-- Problem --
Scan the data for "Gambar" and copy the lines it appears in.

━━━━━ Records for the exercise

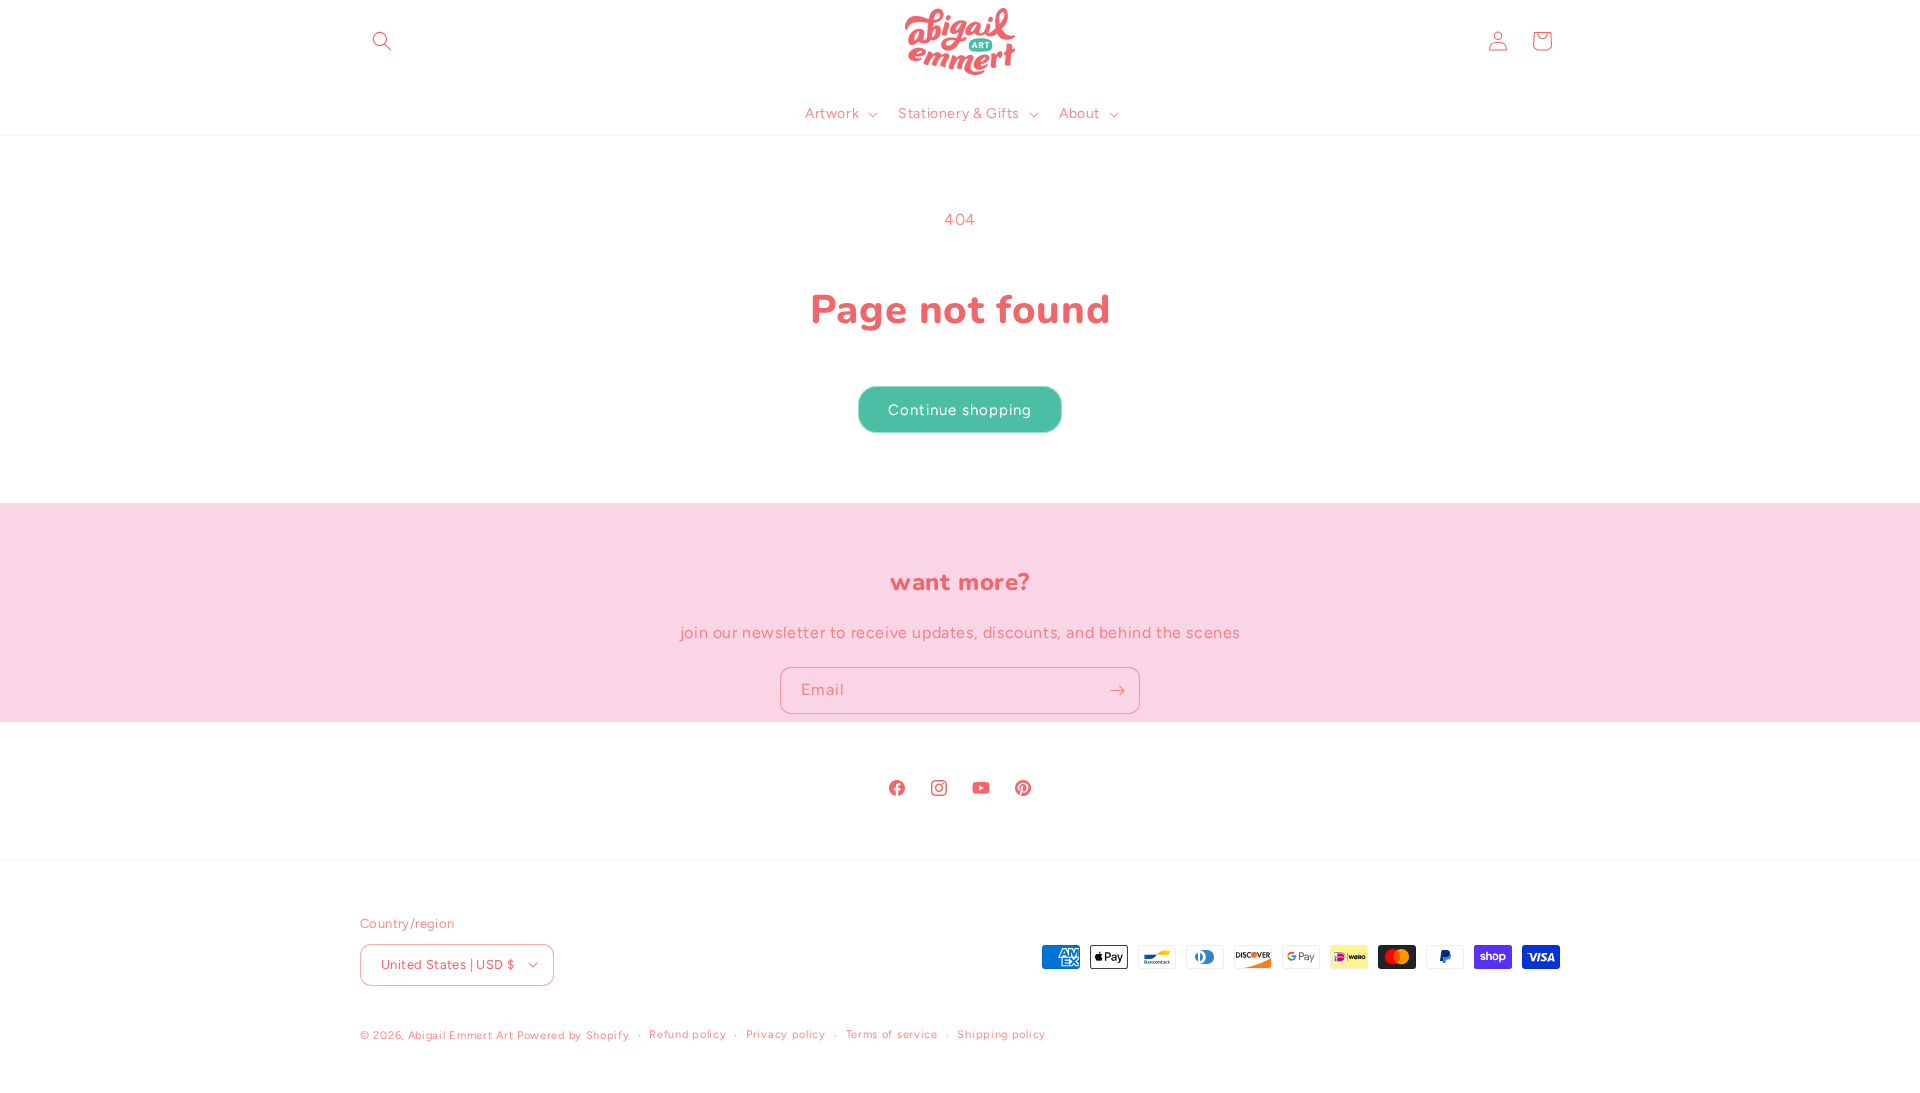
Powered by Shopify (573, 1034)
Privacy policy (786, 1033)
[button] (382, 41)
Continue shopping (960, 410)
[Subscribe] (1117, 690)
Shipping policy (1001, 1033)
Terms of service (892, 1033)
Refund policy (687, 1033)
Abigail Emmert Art (461, 1034)
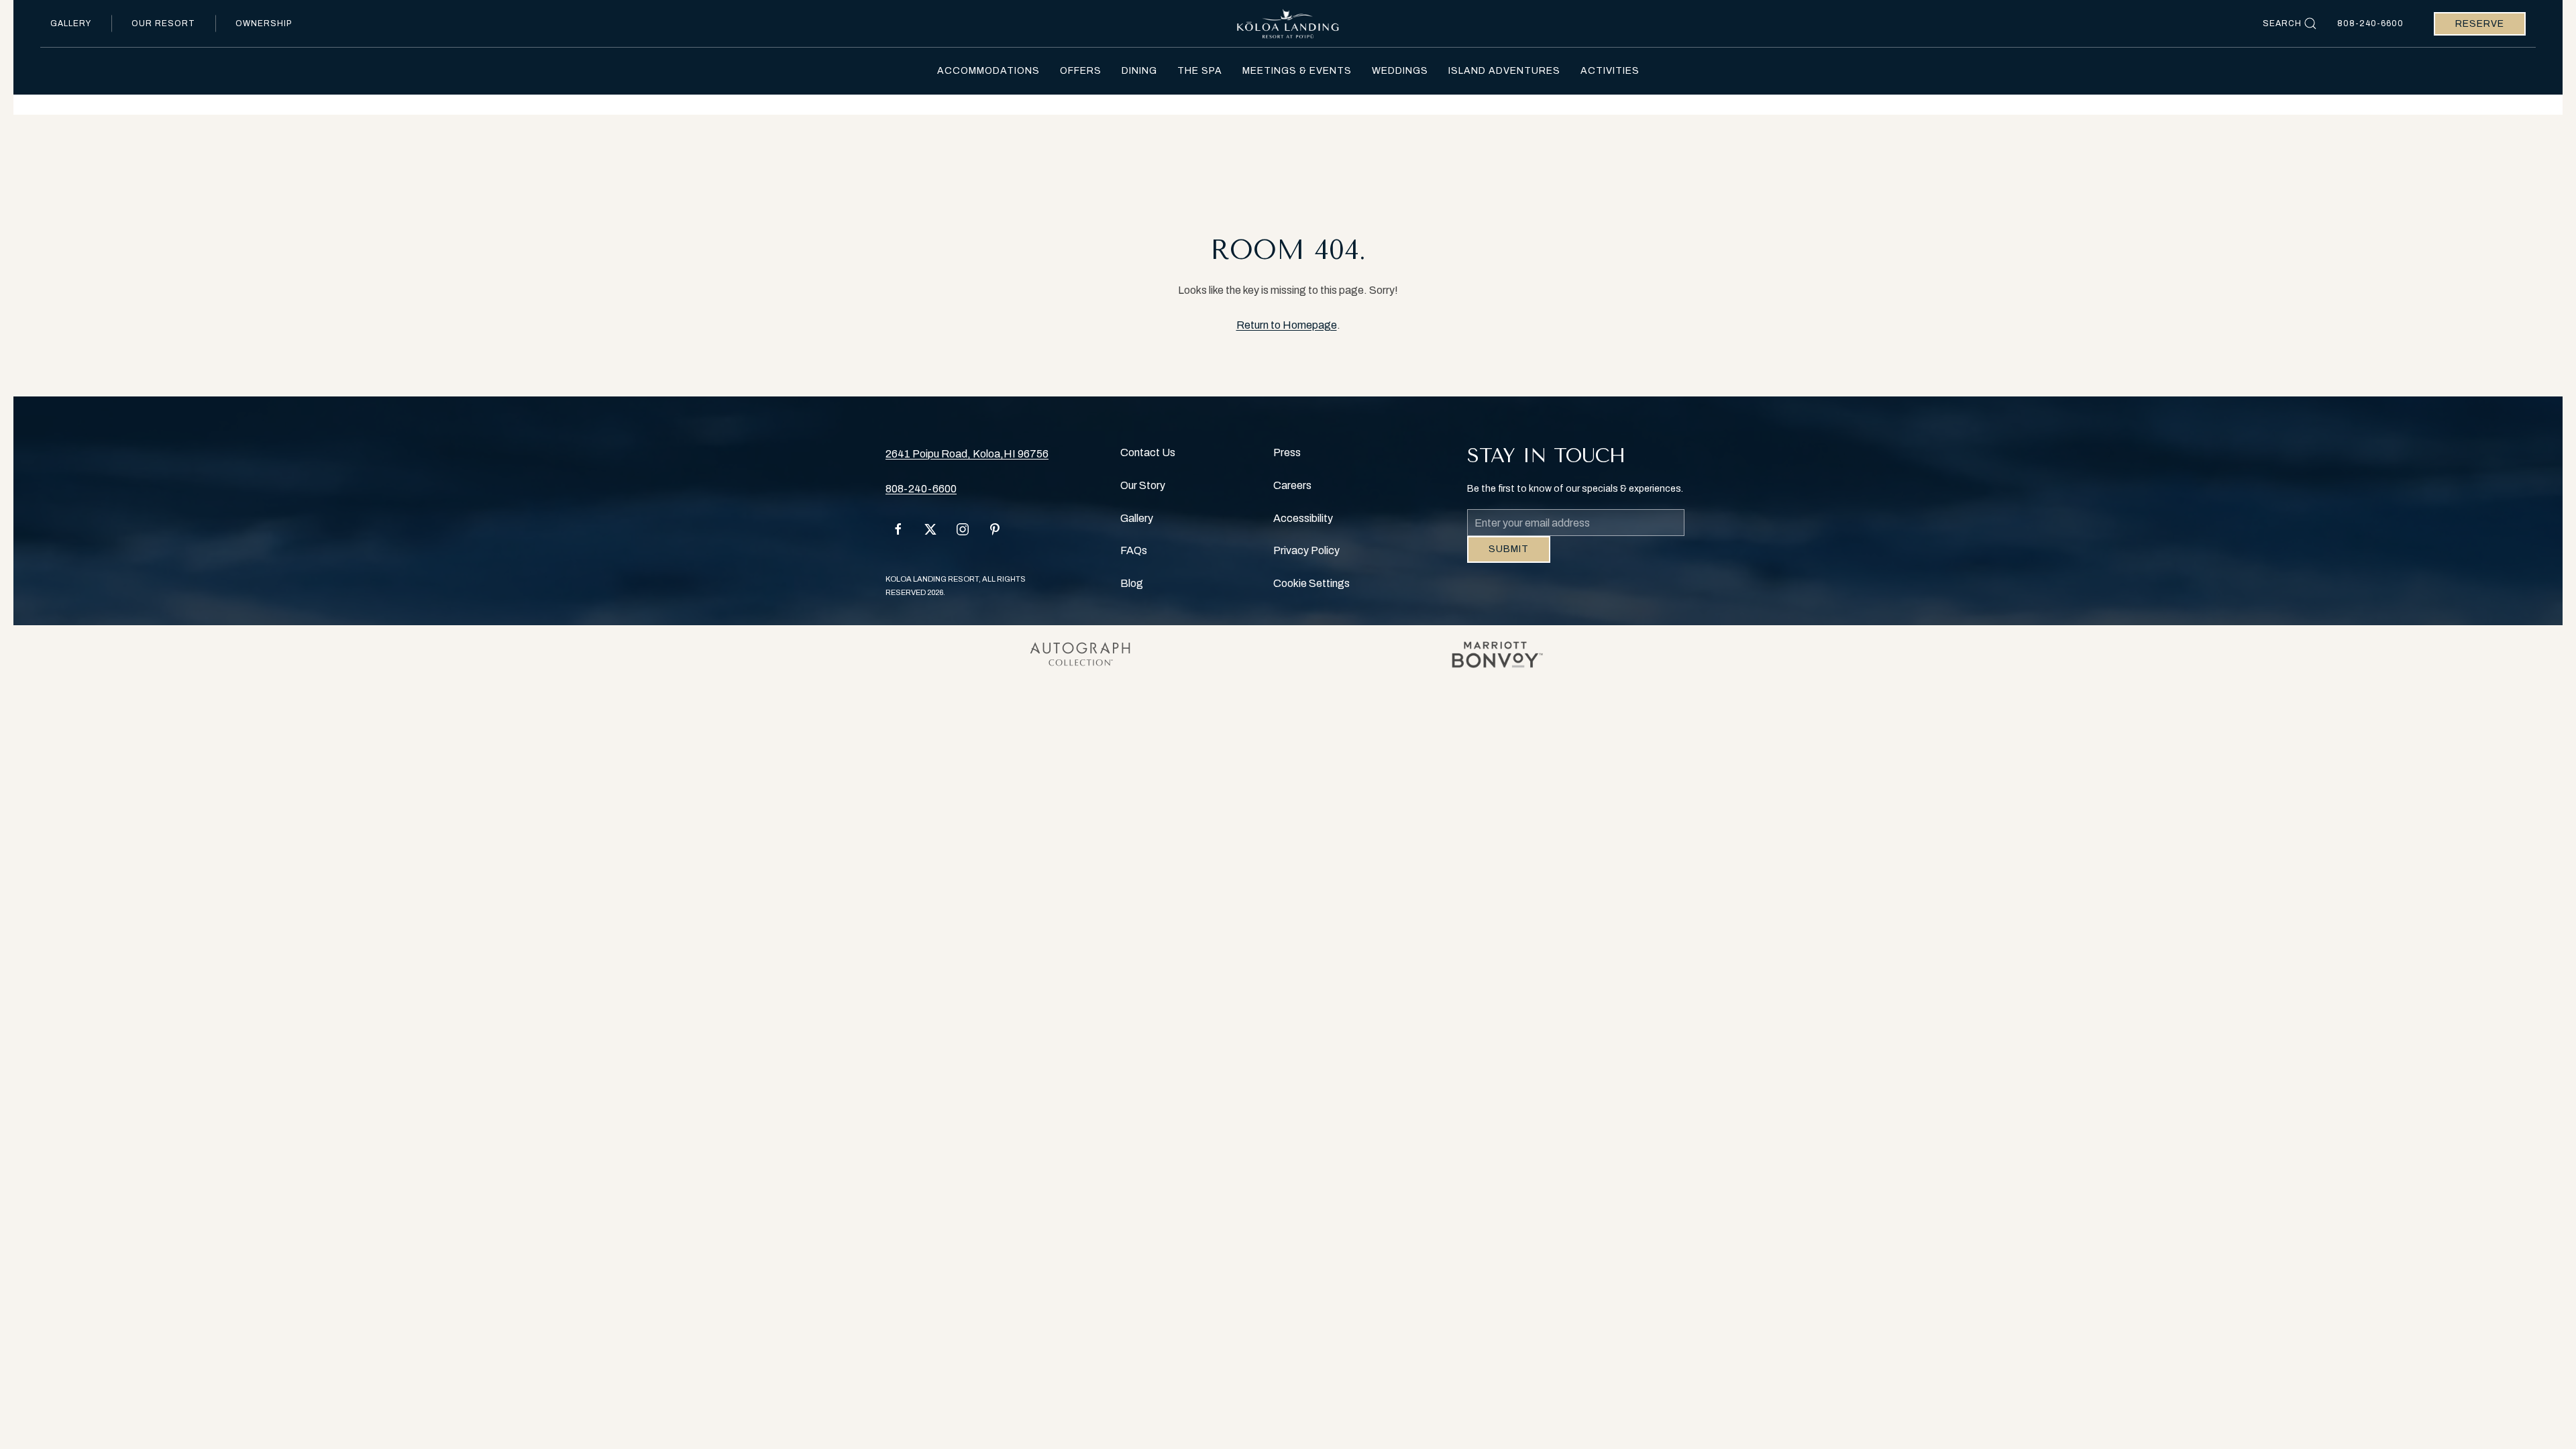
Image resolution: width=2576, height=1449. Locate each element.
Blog (1131, 583)
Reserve (2479, 24)
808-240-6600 (2370, 23)
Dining (1139, 71)
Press (1287, 452)
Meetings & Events (1297, 71)
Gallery (70, 23)
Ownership (263, 23)
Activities (1610, 71)
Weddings (1400, 71)
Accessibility (1303, 518)
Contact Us (1147, 452)
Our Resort (163, 23)
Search (2282, 23)
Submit (1509, 559)
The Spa (1199, 71)
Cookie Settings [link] (1311, 583)
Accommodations (988, 71)
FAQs (1133, 550)
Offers (1081, 71)
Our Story (1142, 485)
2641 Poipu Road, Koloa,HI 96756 (967, 454)
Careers (1292, 485)
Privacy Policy (1306, 550)
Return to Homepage (1286, 325)
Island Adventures (1504, 71)
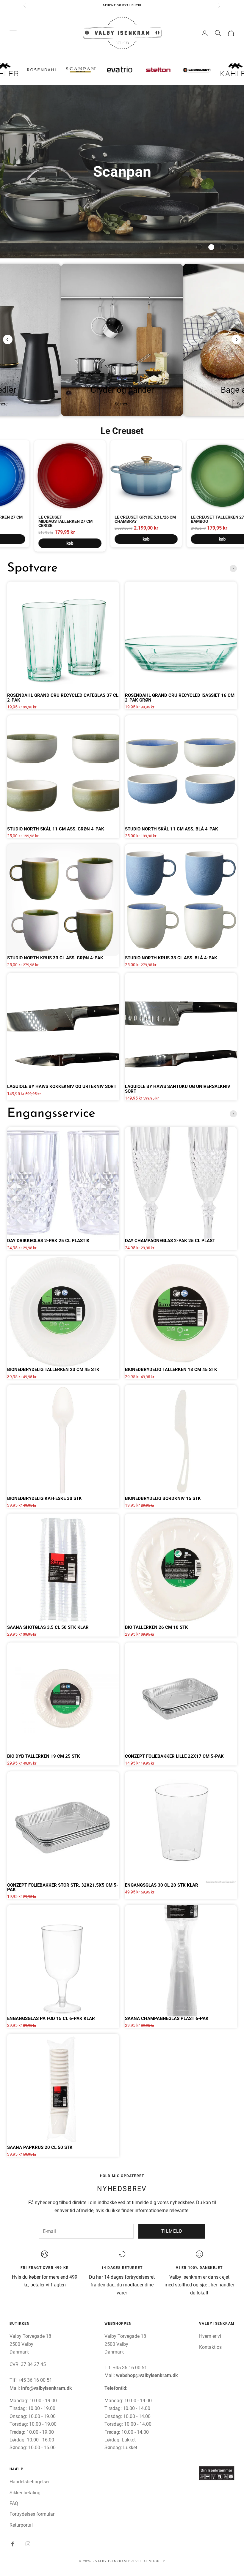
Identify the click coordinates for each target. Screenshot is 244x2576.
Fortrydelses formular (32, 2514)
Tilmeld (172, 2231)
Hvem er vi (210, 2336)
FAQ (14, 2503)
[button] (199, 247)
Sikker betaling (25, 2493)
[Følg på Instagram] (28, 2544)
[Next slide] (236, 339)
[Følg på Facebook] (12, 2544)
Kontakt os (210, 2347)
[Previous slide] (7, 339)
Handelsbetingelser (30, 2482)
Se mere (122, 404)
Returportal (21, 2525)
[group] (122, 171)
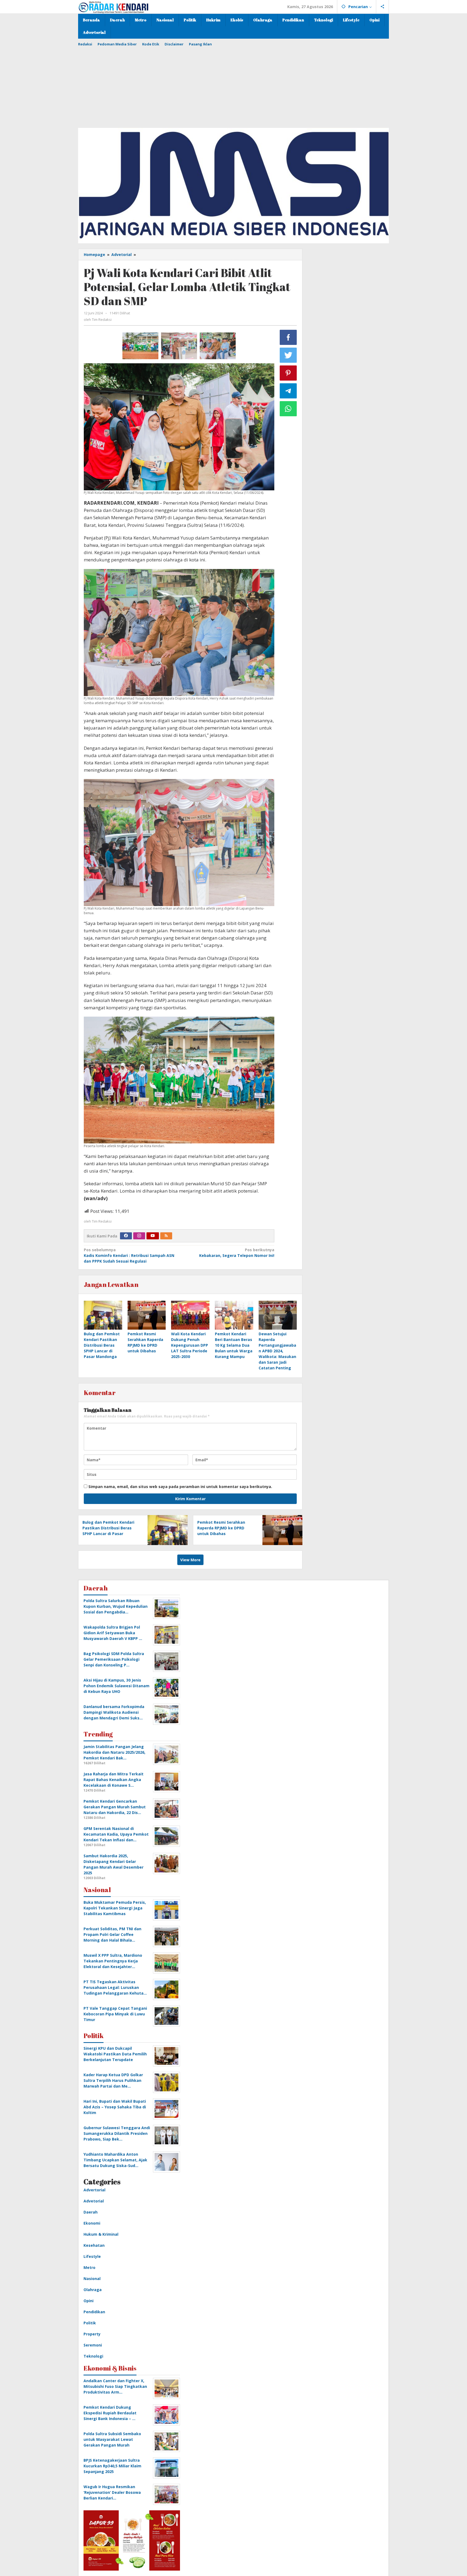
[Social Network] (382, 7)
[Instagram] (139, 1235)
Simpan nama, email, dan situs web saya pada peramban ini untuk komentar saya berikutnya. (180, 1486)
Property (92, 2334)
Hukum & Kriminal (101, 2234)
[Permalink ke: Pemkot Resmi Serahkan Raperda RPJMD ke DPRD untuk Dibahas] (147, 1315)
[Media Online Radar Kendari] (113, 6)
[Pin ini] (288, 373)
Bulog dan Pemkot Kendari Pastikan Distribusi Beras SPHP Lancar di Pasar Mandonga (102, 1345)
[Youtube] (152, 1235)
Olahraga (93, 2289)
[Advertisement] (233, 84)
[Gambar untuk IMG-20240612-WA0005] (179, 346)
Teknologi (93, 2356)
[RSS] (166, 1235)
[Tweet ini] (288, 355)
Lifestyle (92, 2256)
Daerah (91, 2212)
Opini (89, 2300)
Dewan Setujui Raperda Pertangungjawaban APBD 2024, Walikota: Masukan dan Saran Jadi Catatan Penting (277, 1350)
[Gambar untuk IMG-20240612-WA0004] (218, 346)
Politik (90, 2322)
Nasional (92, 2278)
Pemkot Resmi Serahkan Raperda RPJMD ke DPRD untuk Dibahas (221, 1528)
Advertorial (94, 2189)
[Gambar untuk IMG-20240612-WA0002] (140, 346)
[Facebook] (126, 1235)
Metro (89, 2267)
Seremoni (93, 2345)
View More (190, 1559)
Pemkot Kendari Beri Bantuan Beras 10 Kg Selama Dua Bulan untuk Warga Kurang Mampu (233, 1345)
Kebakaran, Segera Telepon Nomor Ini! (236, 1252)
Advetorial (94, 2201)
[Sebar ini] (288, 337)
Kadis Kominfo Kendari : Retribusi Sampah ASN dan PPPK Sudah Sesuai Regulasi (129, 1255)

━━━━━━━━━━

-- Answer to this task --
[Gambar untuk IMG-20240612-WA0005] (179, 346)
[Gambar untuk IMG-20240612-WA0004] (218, 346)
[Gambar untuk IMG-20240612-WA0002] (140, 346)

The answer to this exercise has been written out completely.